De cette union hybride naît Tounka. A la naissance de Tounka, la mer se déchaîne, « faisant échouer sur la grève des barques et des cadavres, renversant des cases, brisant quelques arbres. » N’galka présente Tounka à Bourou-Guedge, le roi de la mer. Dés son retour du royaume de la mer, le baptême a lieu.

« Huit soleils après la naissance de Tounka les hommes fêtèrent l’événement sous l’égide de leurs fétiches séculaires. Ils se gavèrent de boissons fermentées de leur fabrication. Les féticheurs entonnèrent les champs de la mer et ceux des pays des sables que rythmaient des calebasses renversées dans l’eau. Il y eut des chutes hystériques sur le sable mou, de longues pâmoisons. Une excitation fiévreuse, une agitation morbide qui donnait aux femmes des masques de fauves. Cela dura jusqu’au coucher du soleil, quand la « Voyante » poussa le cri sonore qui mettait fin à ces bacchanales. » 316

Tounka surprend grands et petits par ses prodiges. Mais sur la sollicitation des vieux de la tribu, N’galka épouse la fille du Grand Maître des troupeaux et romps la promesse qu’il a faite aux dieux de la mer. Humiliée, Goudi sort de sa case « sans regarder cette foule en démence qui la poursuivait de ses jurons » et se suicide héroïquement dans les flots de la mer. La vengeance des dieux de la mer est terrible. Dans le tumulte des vagues de la mer, les puissances dangereuses et infernales s’emparent de N’galka qui devient fou furieux.

Le Maïtre-Féticheur et la « Voyante » font résonner le grand tambour des Ndeup (tam-tam fétichiste accompagné de danses et de libation). Il est orné de queues de djinnés (le diable) et « on ne battait qu’avec des queues de djinné ».

Un délire collectif s’empare des corps qui se balancent au rythme de l’invocation des génies des clans et des tribus et de leurs lignées respectives.

Mais le lendemain, Ngalka meurt. Les génies de la mer étaient plus forts.

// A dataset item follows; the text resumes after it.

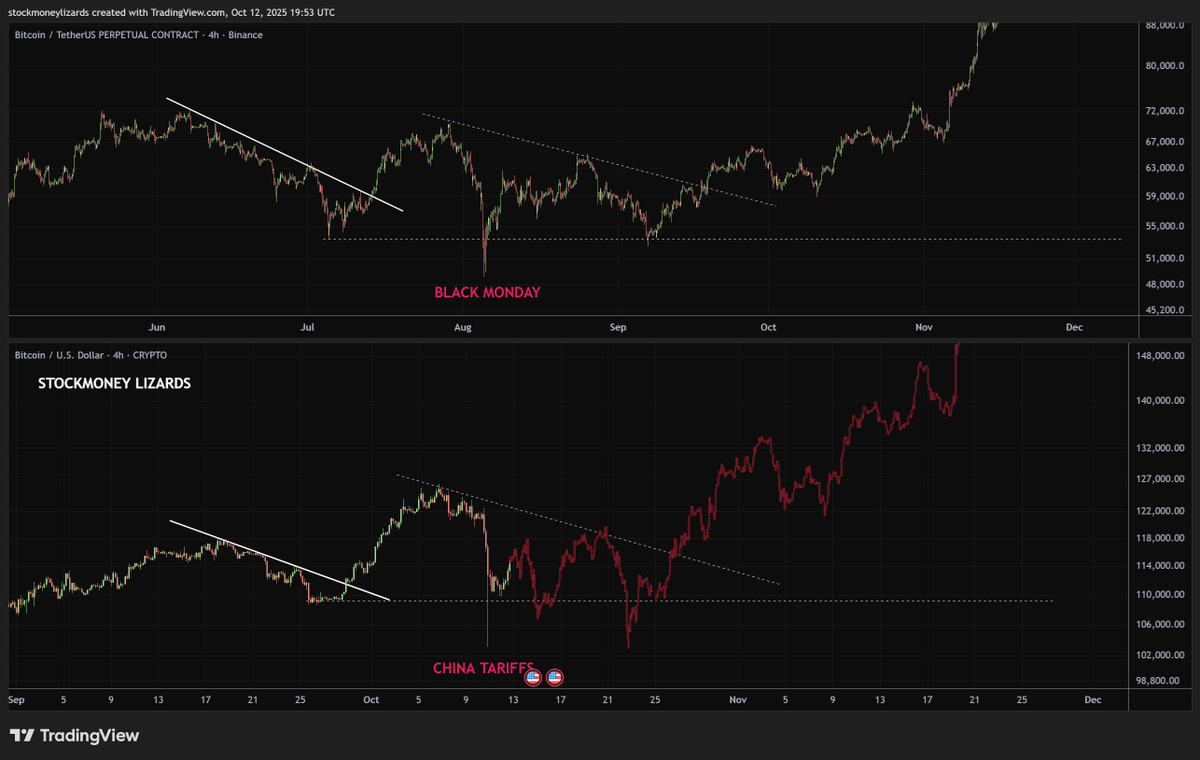Toggle the STOCKMONEY LIZARDS watermark text
Viewport: 1200px width, 760px height.
pos(114,383)
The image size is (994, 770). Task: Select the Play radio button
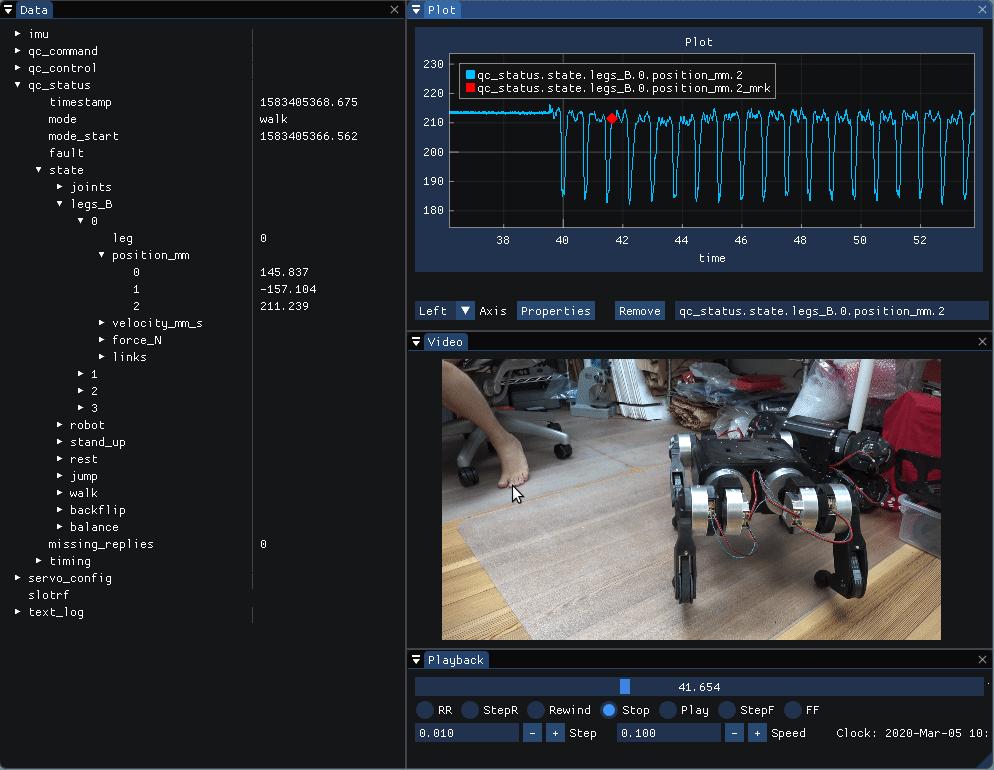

Les quatre plus forts gaillards qui portent la civière ne parviennent pas à se déplacer tellement, comme par un prodige, le corps de Ngalka est devenu lourd. Alors Tounka marche devant et la civière peut être soulevée. Les hommes sentent alors que « la charge est devenue infiniment plus légère » avec l’enfant.

Ainsi « les fétiches perdent leur pouvoir sur les démons de la mer et les génies du désert cèdent devant les forces infernales des dieux de la mer.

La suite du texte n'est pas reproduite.